Se trataba de un desastre en toda regla, y ahora la rubia parecía tan desamparada como nosotros dos. Me recordé que ella no era la persona con quien deberíamos enfadarnos. La persona con la que deberíamos enfadarnos no se había molestado en llegar puntual.

Ella me miró en busca de una respuesta. No supe qué decir.

—Lo siento —balbuceé. Luego, seguí a Ryan y salimos del restaurante.

Una vez en el ascensor, le toqué el brazo y él lo apartó.

—Necesito un segundo —explicó. Apretaba la mandíbula con fuerza.

En silencio, regresamos al coche. Ryan ocupó el asiento del conductor y no hizo movimiento ni sonido alguno durante un par de minutos. Yo sabía que no podía decirle nada para que se sintiera mejor, de modo que permanecí callada.

El timbre de su móvil rompió el silencio. Ryan no se movió para recogerlo, ni siquiera para mirar quién llamaba. Por el tono de la Marcha imperial de La guerra de las galaxias, supuse que Ryan sabía exactamente quién era.

—¿Quieres que conduzca? —me ofrecí, tratando de hacerle reaccionar de algún modo.

Entonces, por fin, reaccionó. Tuvo una reacción que me conmocionó, me asustó y me impresionó. Porque en ese aparcamiento de la «Milla Magnífica» de Chicago, Ryan Bauer perdió la cabeza, totalmente.

Se puso a dar golpes en el volante; luego, lo zarandeó con tal fuerza que estuve a punto de bajarme del coche.

—¡Cabrón! ¡Cabrón! ¡Cabrón! —chillaba. Acto seguido, soltó el volante y se desplomó hacia atrás como un muñeco de trapo. Las lágrimas le surcaban las mejillas—. Lo siento, Penny, pero ya no aguanto más sus chorradas de mierda. No veo el momento de cumplir los dieciocho para que ninguno de los dos esté obligado a fingir que somos familia —se rio con amargura—. Menudo padre. ¿Cuánto crees que hace que la conoce? ¿Crees que ella tiene la más ligera idea de dónde se está metiendo?

Su móvil volvió a sonar. Lo apagó y lo lanzó al asiento posterior.

—Estoy convencido de que el único propósito de esta noche era fingir que es un padre ejemplar, para impresionarla. Es un farsante de primera.

Se inclinó y apoyó la cabeza en el volante.

—Y voy a tener que ser quien se lo cuente a mi madre.

Le puse una mano en la mejilla.

—¿Quieres que esté contigo, cuando se lo digas?

Negó con la cabeza.

—Ryan, sabes que siempre digo en plan chistoso que espero no parecerme a mis padres. Bueno, pues sé que me parezco. Pero tú no te pareces a tu padre en nada, en lo más mínimo. No me hace falta conocerlo para darme cuenta.

No respondió.

—A ver, tú y yo sabemos lo mucho que te gusta la belleza natural —en plan de broma, señalé mi pecho.
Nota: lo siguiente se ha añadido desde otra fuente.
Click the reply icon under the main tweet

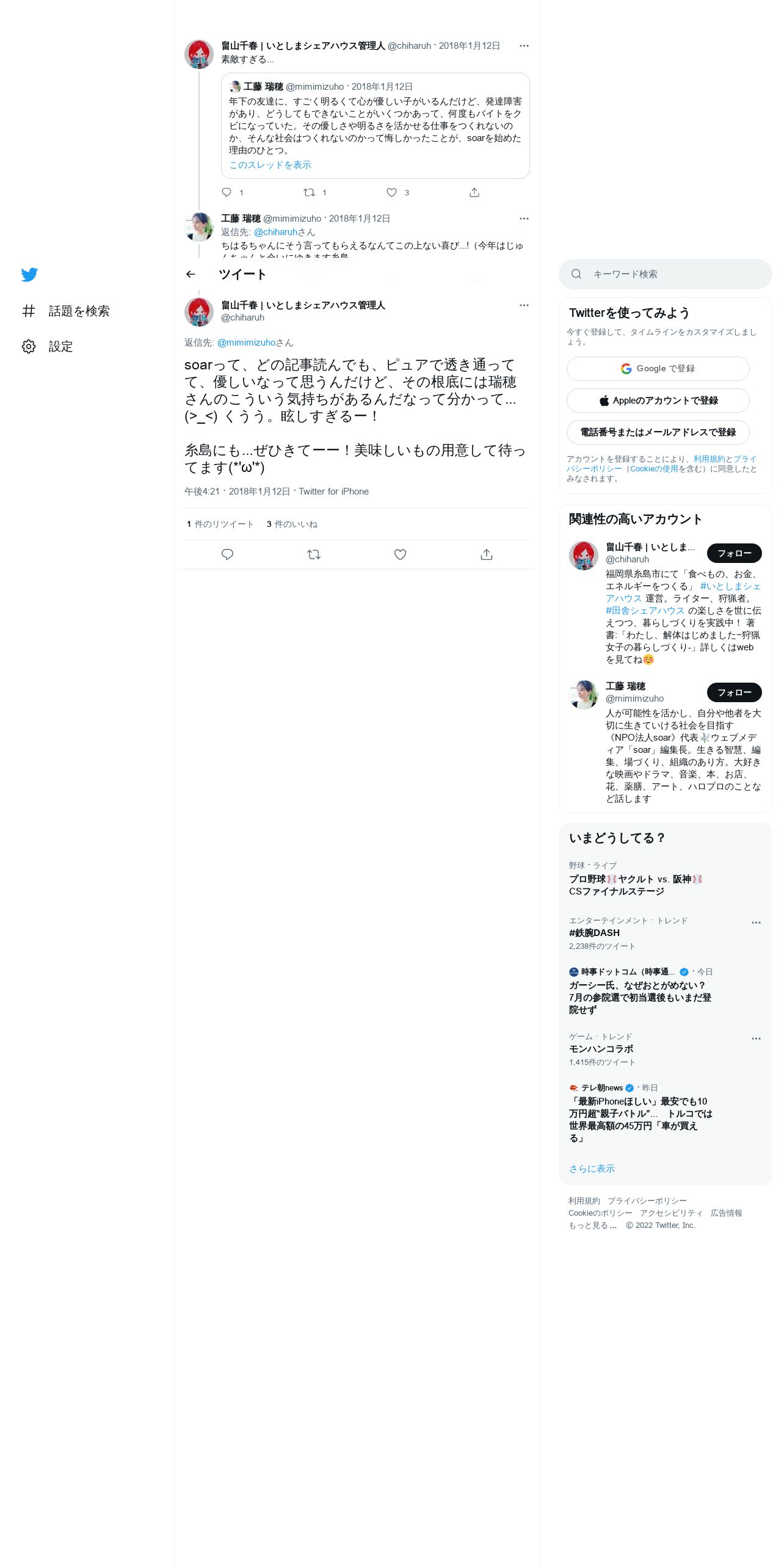(227, 554)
Aunque no era pequeño, no tenía comparación con los melones que acabábamos de ver—. Ah, y eres lo contrario a un cabrón, así que eso debería contar para algo.

Por fin se incorporó, se secó las lágrimas de las mejillas e hizo un gesto de afirmación para sí mismo. Ya se lo había visto hacer antes, cuando se preparaba para un partido importante en la cancha.
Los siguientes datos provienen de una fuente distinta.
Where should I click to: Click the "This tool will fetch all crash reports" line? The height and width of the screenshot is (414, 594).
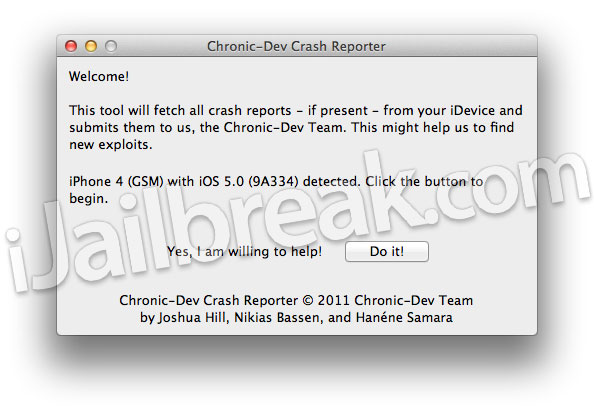180,111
—Vale, paso página —arrancó el motor y luego me miró—. ¿Te importa conducir? Me temo que ahora mismo podría batir el récord de la Asociación Nacional de Carreras Automovilísticas.

Mientras nos bajábamos del coche para intercambiar los asientos, tiré de Ryan hacia mí y lo abracé con fuerza. Todo lo que Diane y Tyson me habían dicho me vino a la cabeza de repente. Lo único que Ryan quería era que yo estuviera allí, que estuviera presente, para él. Tal vez le hubiera fallado en ese aspecto en el pasado, pero ahora sabía que todo lo que necesitaba era que le abrazara y le ayudara a superar aquello.

Se trataba de algo que no estaba dispuesta a fastidiar.